Sanborn agrees. "The committee's product is not NHDOT's transportation plan," he says. "It is a transportation plan for the State of New Hampshire. Our job is to implement the plan where we can and to develop partnerships to advance the plan's goals when we can't."
Recognizing the importance of partnerships, the plan directs NHDOT to undertake three innovative initiatives. At the local level, it says, "design transportation solutions in traditional municipal centers and downtowns to fit the context of the community." At the regional level, it directs the agency to "build regional planning commission capacity to integrate transportation and land use planning," and to "develop multimodal corridor plans to better understand and coordinate transportation and land use." At the statewide level, it directs the agency to "develop a truly comprehensive statewide transportation plan that serves a broader vision for the State and to include other State agencies with resources to contribute in the development of the plan."

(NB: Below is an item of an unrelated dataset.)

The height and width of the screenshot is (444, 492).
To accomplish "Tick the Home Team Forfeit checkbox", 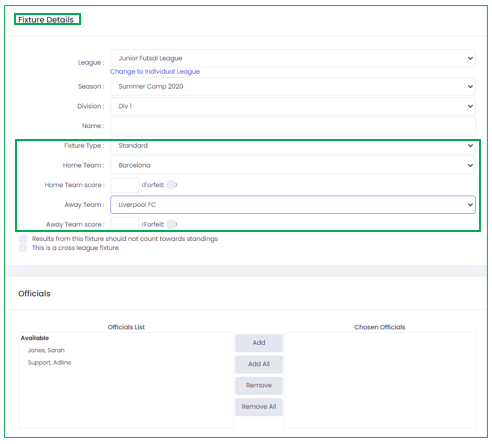I will tap(171, 185).
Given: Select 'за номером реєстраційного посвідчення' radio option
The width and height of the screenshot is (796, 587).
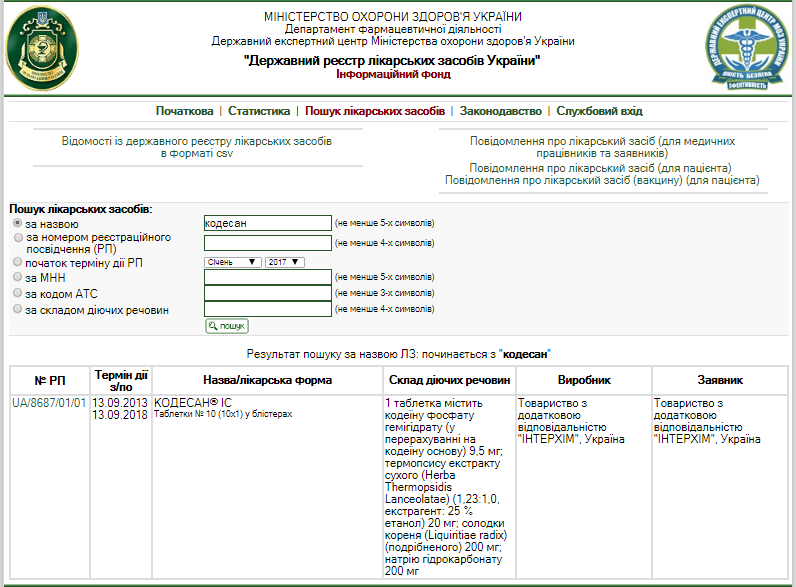Looking at the screenshot, I should (x=18, y=238).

McMahon describes the partnership challenge in operational terms. She envisions partnerships to promote "vertical and horizontal integration," with agencies at the municipal level pooling resources to address common transportation problems (the horizontal axis) and then developing regional and statewide interagency partnerships to fill the gaps in their capabilities (the vertical level). "Start locally and roll it up," McMahon says.
The 900-Pound Gorilla
Under the leadership of Lew Feldstein, who was determined to produce a plan that set specific goals and policies to which NHDOT could be held accountable, the CAC focused its recommendations on 15 specific actions under the direct control of NHDOT. In addition to the partnership initiatives mentioned above, some of the more creative recommendations include the following:
- Increase local technical assistance, including the creation of cross-agency technical assistance teams to assist local planning; encourage coordination of local master plans with neighboring communities; and provide educational training on integrated transportation and land use planning. The teams would include staff from NHDOT and the Offices of Energy and Planning, Economic Development Division, the New Hampshire Department of Environmental Services, and the New Hampshire Department of Health and Human Services. Promote zoning that encourages traditional downtown development and redevelopment by promoting street connectivity, onstreet parking, and pedestrian-friendly environments. Reclassify main streets that are also State highways to remove them from minimum design speed requirements, as appropriate.
- Engage the private sector to help manage demand on the system by adopting policies such as flex time, telecommuting, and ridesharing with guaranteed ride home policies. Supply incentives to businesses to provide private transit services and band together as transportation management associations modeled after the successful program sponsored by Dartmouth College and private partners in the Upper Valley region of New Hampshire.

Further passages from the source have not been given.